═════ Task data
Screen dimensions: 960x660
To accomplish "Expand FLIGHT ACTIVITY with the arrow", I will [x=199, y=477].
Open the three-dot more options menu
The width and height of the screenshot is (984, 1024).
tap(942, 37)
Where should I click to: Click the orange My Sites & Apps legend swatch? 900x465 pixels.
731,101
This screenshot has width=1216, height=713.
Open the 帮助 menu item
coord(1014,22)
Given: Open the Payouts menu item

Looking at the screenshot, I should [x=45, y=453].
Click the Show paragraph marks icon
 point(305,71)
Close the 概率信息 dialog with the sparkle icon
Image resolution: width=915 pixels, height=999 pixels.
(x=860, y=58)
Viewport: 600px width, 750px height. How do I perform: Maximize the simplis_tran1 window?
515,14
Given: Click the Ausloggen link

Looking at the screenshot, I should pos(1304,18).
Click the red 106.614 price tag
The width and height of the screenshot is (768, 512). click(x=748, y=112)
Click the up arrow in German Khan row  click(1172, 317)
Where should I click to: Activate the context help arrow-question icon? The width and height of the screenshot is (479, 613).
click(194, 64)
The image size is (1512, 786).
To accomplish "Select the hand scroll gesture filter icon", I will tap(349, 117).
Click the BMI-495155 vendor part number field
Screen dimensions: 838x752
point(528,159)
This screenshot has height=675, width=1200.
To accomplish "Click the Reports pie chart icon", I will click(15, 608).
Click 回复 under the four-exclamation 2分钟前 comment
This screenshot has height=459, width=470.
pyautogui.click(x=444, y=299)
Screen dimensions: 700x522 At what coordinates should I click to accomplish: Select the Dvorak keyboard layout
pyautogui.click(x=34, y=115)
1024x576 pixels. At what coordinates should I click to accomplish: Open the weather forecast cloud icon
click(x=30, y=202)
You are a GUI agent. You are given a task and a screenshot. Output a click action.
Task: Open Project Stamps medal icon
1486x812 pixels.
══════════
▶ **Aim of the exercise**
Each entry is to be written out exactly as it was given.

▶ **Solved problem**
Screen dimensions: 960x660
To accomplish "Expand FLIGHT ACTIVITY with the arrow", I will [x=199, y=477].
Open the three-dot more options menu
The width and height of the screenshot is (984, 1024).
tap(942, 37)
Where should I click to: Click the orange My Sites & Apps legend swatch? 900x465 pixels.
731,101
This screenshot has width=1216, height=713.
Open the 帮助 menu item
coord(1014,22)
Given: Open the Payouts menu item

Looking at the screenshot, I should [x=45, y=453].
Click the Show paragraph marks icon
 point(305,71)
Close the 概率信息 dialog with the sparkle icon
Image resolution: width=915 pixels, height=999 pixels.
(x=860, y=58)
Viewport: 600px width, 750px height. How do I perform: Maximize the simplis_tran1 window?
515,14
Given: Click the Ausloggen link

Looking at the screenshot, I should pos(1304,18).
Click the red 106.614 price tag
The width and height of the screenshot is (768, 512). click(x=748, y=112)
Click the up arrow in German Khan row  click(1172, 317)
Where should I click to: Activate the context help arrow-question icon? The width and height of the screenshot is (479, 613).
click(194, 64)
The image size is (1512, 786).
To accomplish "Select the hand scroll gesture filter icon", I will tap(349, 117).
Click the BMI-495155 vendor part number field
Screen dimensions: 838x752
point(528,159)
This screenshot has height=675, width=1200.
To accomplish "Click the Reports pie chart icon", I will click(15, 608).
Click 回复 under the four-exclamation 2分钟前 comment
This screenshot has height=459, width=470.
pyautogui.click(x=444, y=299)
Screen dimensions: 700x522 At what coordinates should I click to accomplish: Select the Dvorak keyboard layout
pyautogui.click(x=34, y=115)
1024x576 pixels. At what coordinates should I click to accomplish: Open the weather forecast cloud icon
click(x=30, y=202)
You are a GUI agent. You are given a task and a screenshot. Output a click action.
Task: Open Project Stamps medal icon
1486x812 pixels.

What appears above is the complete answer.